> _TAREFA BREVE 1_:
Transcreva palavra por palavra o trecho do relato sobre Hanói que começa em "Em um prato" e termina em "no meu prato.".

==== DOCUMENTO

Em um prato de porcelana muito do humilde, a vietnamita organiza pacientemente folhas de hortelã, enquanto o irmão prepara um molho de soja com pimenta. Em seguida, ela dispõe os dois pauzinhos e um guardanapo na mesa, enquanto o irmão picota, com uma tesoura por instrumento, um feto de pato caramelizado no meu prato.
Eu havia saído só, bancando de agente de turismo, para organizar os próximos dias, enquanto a Maca, de molho curava uma gripe - lembrança de inverno das montanhas na fronteira com a China. Meu passeio não tinha, portanto, grandes ambições culturais, até que, após comprar ingresso para o famoso teatro de marionetes na água de Hanoi, os avistei: pequeninos, alinhados lado a lado em uma barraquinha ambulante, os fetos de pato, famosa iguaria regional, chamavam a atenção pela cor forte e pelo aspecto, não precisa nem dizer, pouco convidativo.
Convidado ou não à ocasião, perguntei o preço como quem faz isso todo dia, esforçando para conter algo que não sei se chegava a ser ansiedade ou apenas ânsia...

========
==== DADOS

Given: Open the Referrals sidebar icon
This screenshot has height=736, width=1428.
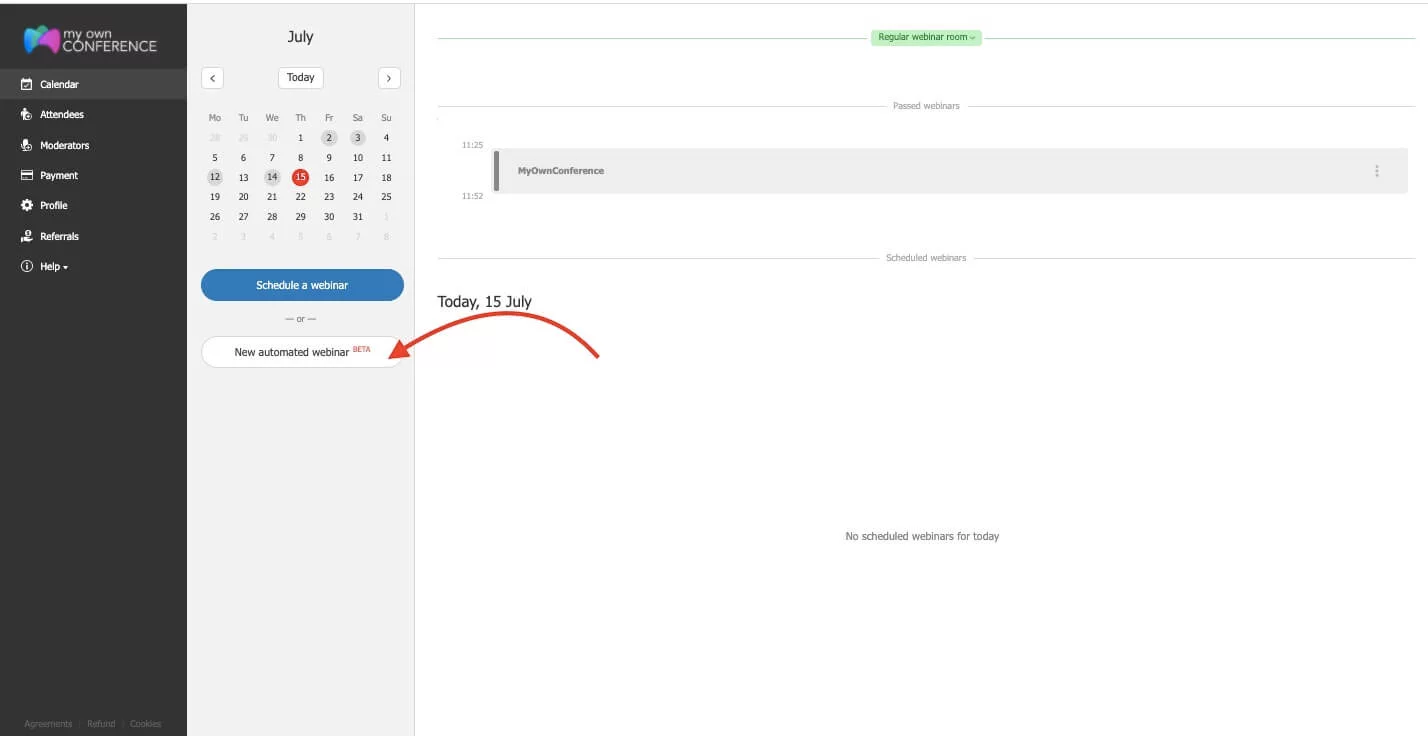Looking at the screenshot, I should click(25, 236).
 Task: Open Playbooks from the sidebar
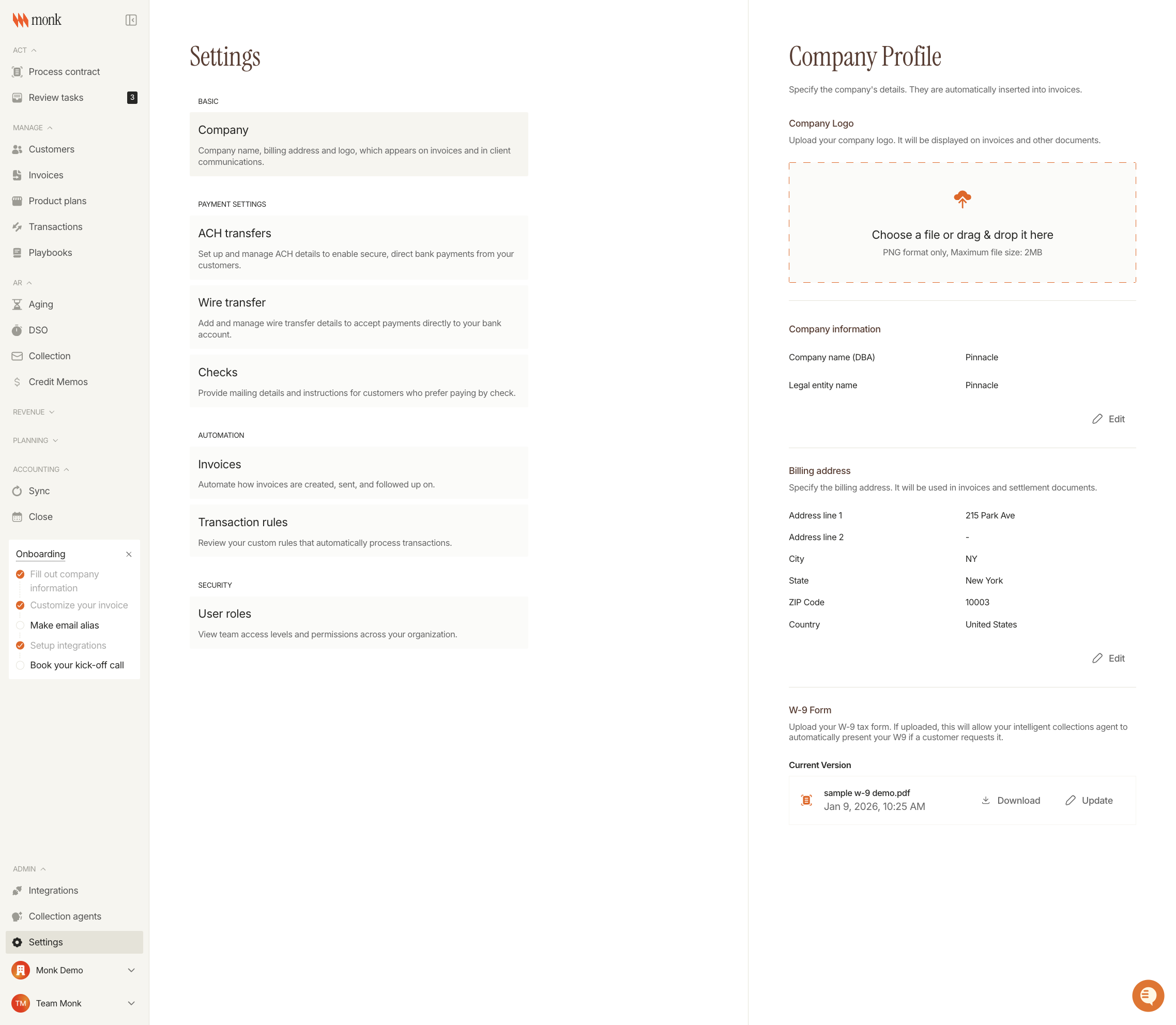(x=50, y=252)
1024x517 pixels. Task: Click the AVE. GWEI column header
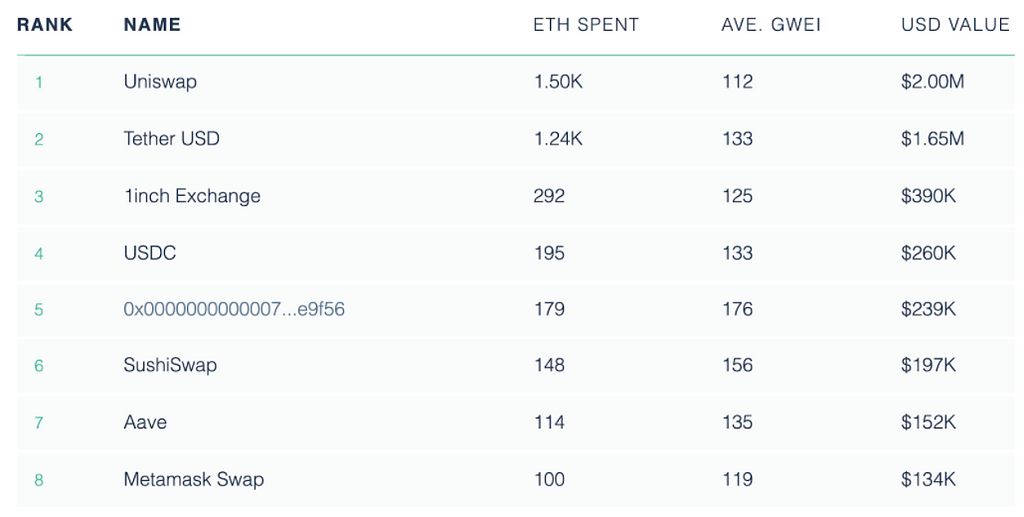click(x=771, y=25)
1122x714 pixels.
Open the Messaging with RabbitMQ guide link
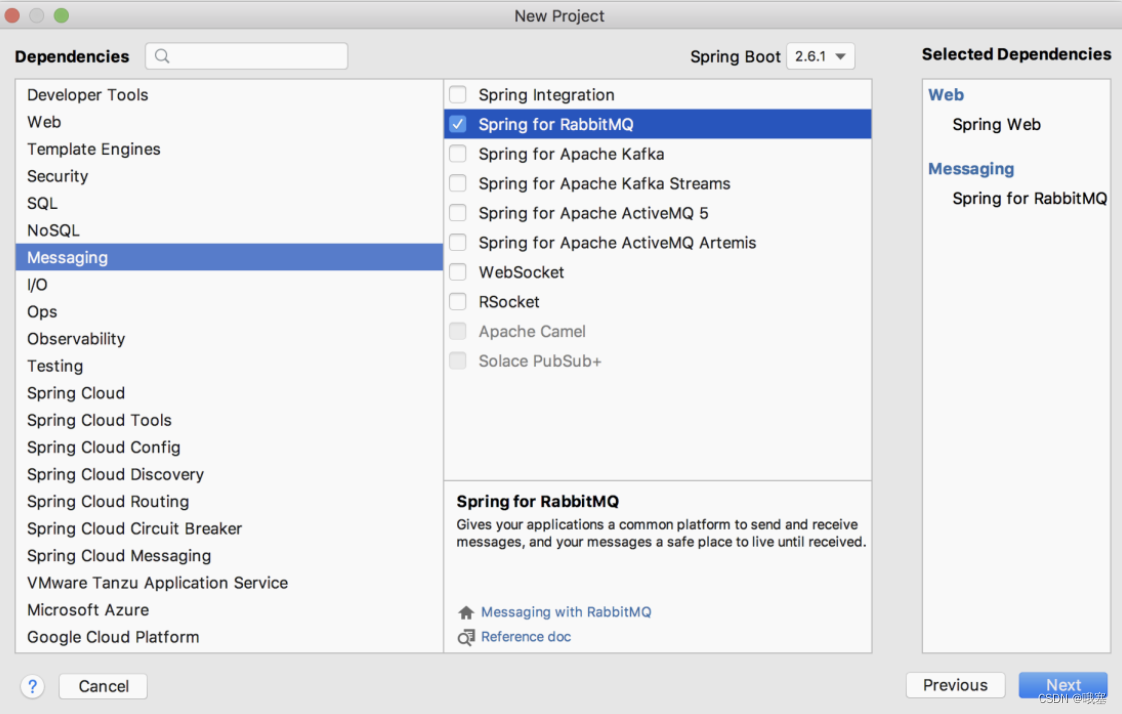566,612
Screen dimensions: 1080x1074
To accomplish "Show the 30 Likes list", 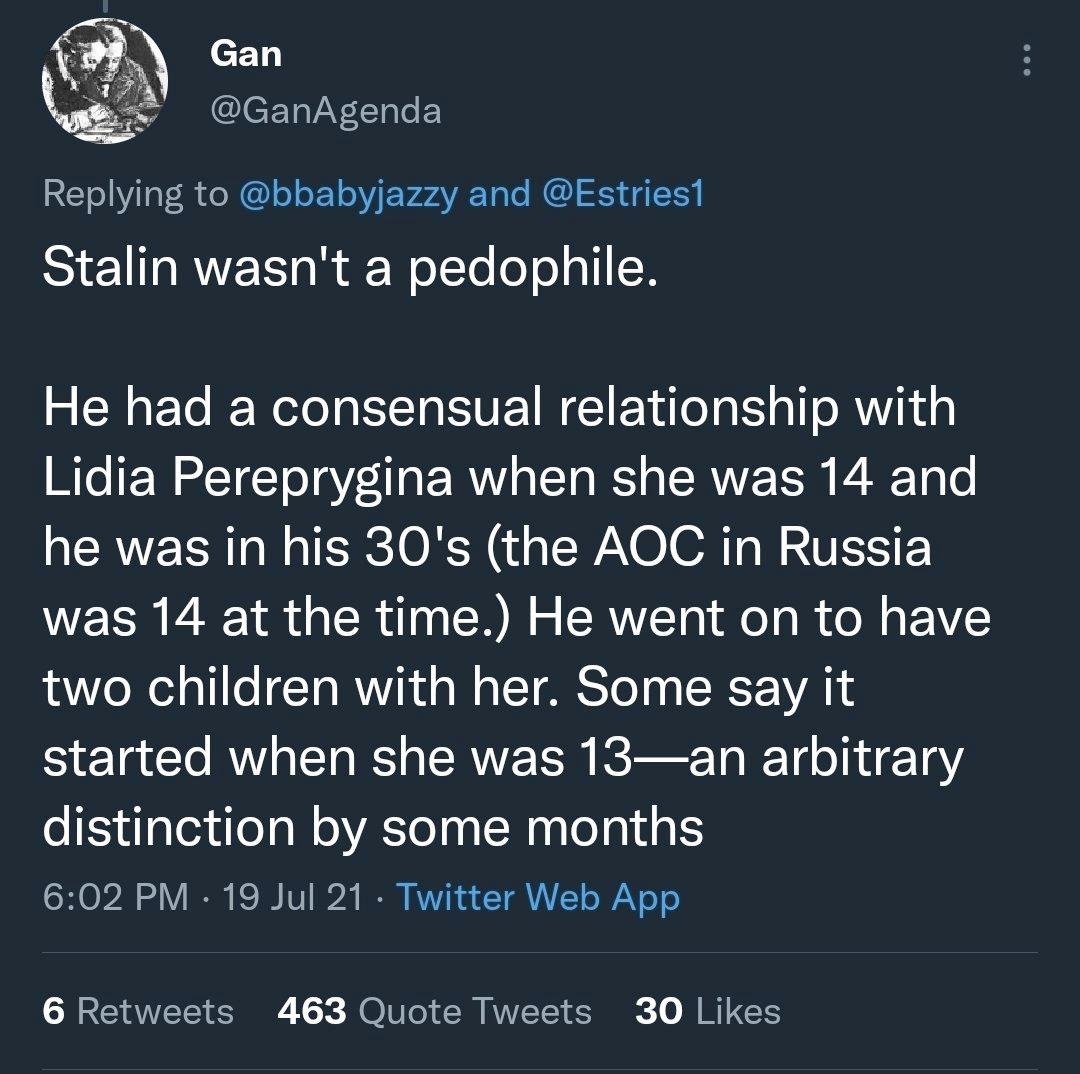I will click(x=707, y=1011).
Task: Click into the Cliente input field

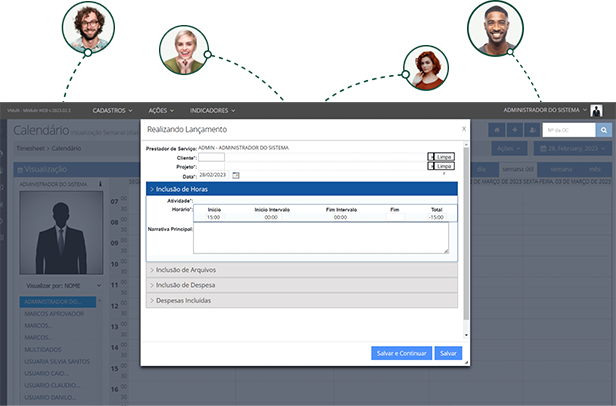Action: pyautogui.click(x=211, y=157)
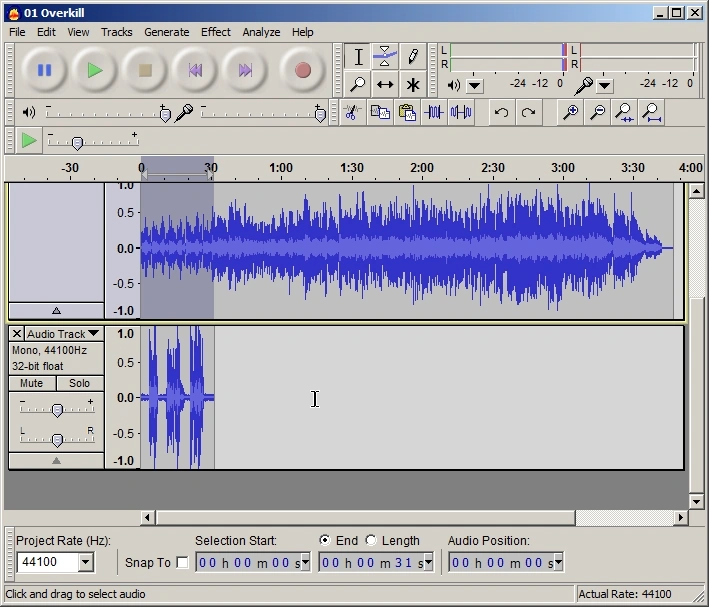Viewport: 709px width, 607px height.
Task: Select the Draw pencil tool
Action: click(412, 57)
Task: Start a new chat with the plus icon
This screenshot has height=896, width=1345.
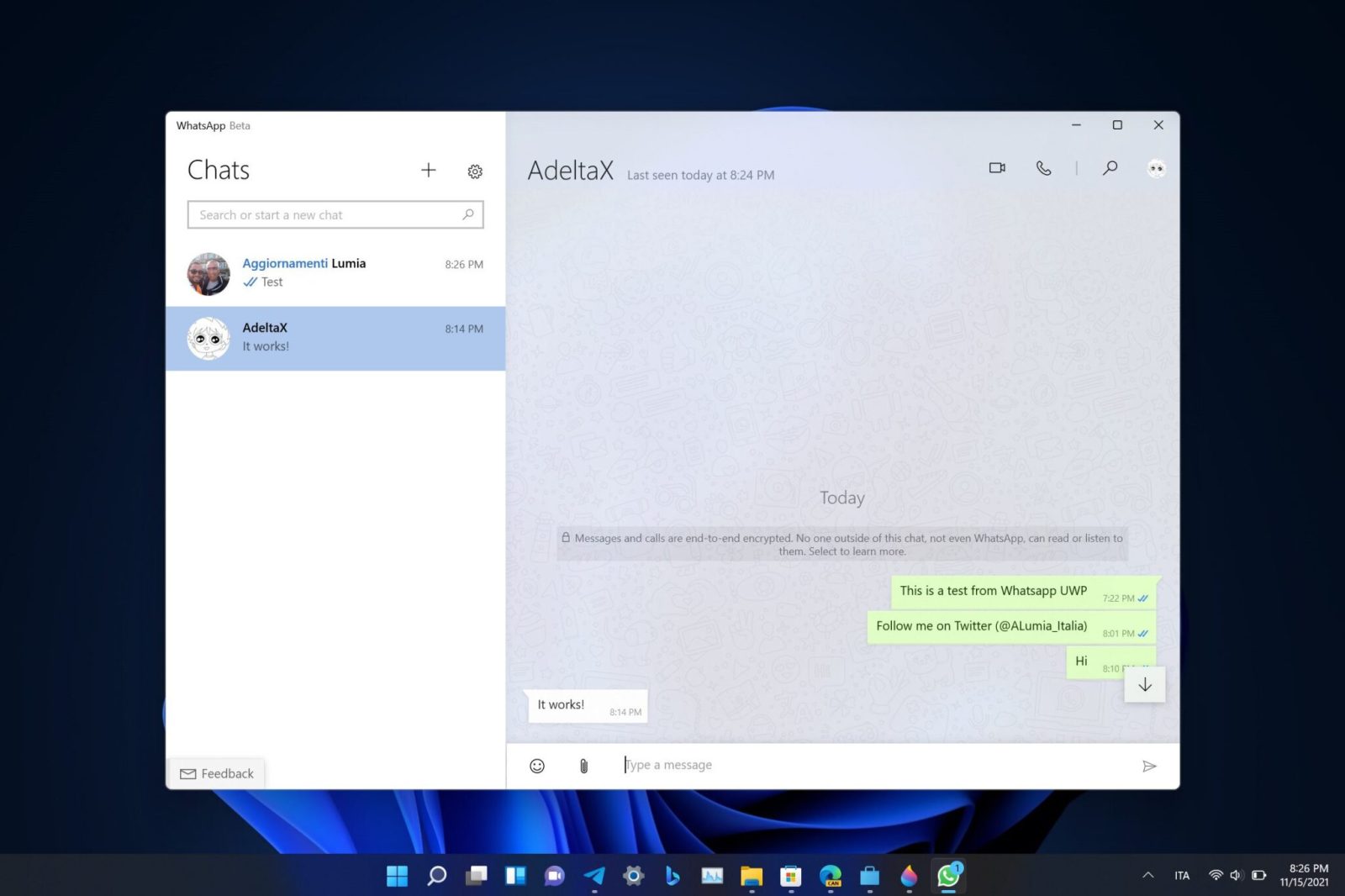Action: click(429, 171)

========

> _TAREFA BREVE 2_:
Cite literalmente os registros, começando na linha que contém "Task: Click into the Cliente input field" e terminando no fim dos registros, com as duas pontas incluídas. Deixe as imagens fora da resposta.

> _RESPOSTA 1_:
Em um prato de porcelana muito do humilde, a vietnamita organiza pacientemente folhas de hortelã, enquanto o irmão prepara um molho de soja com pimenta. Em seguida, ela dispõe os dois pauzinhos e um guardanapo na mesa, enquanto o irmão picota, com uma tesoura por instrumento, um feto de pato caramelizado no meu prato.

> _RESPOSTA 2_:
Task: Click into the Cliente input field

Action: pyautogui.click(x=211, y=157)
Viewport: 709px width, 607px height.
Task: Select the Draw pencil tool
Action: click(412, 57)
Task: Start a new chat with the plus icon
This screenshot has height=896, width=1345.
Action: click(429, 171)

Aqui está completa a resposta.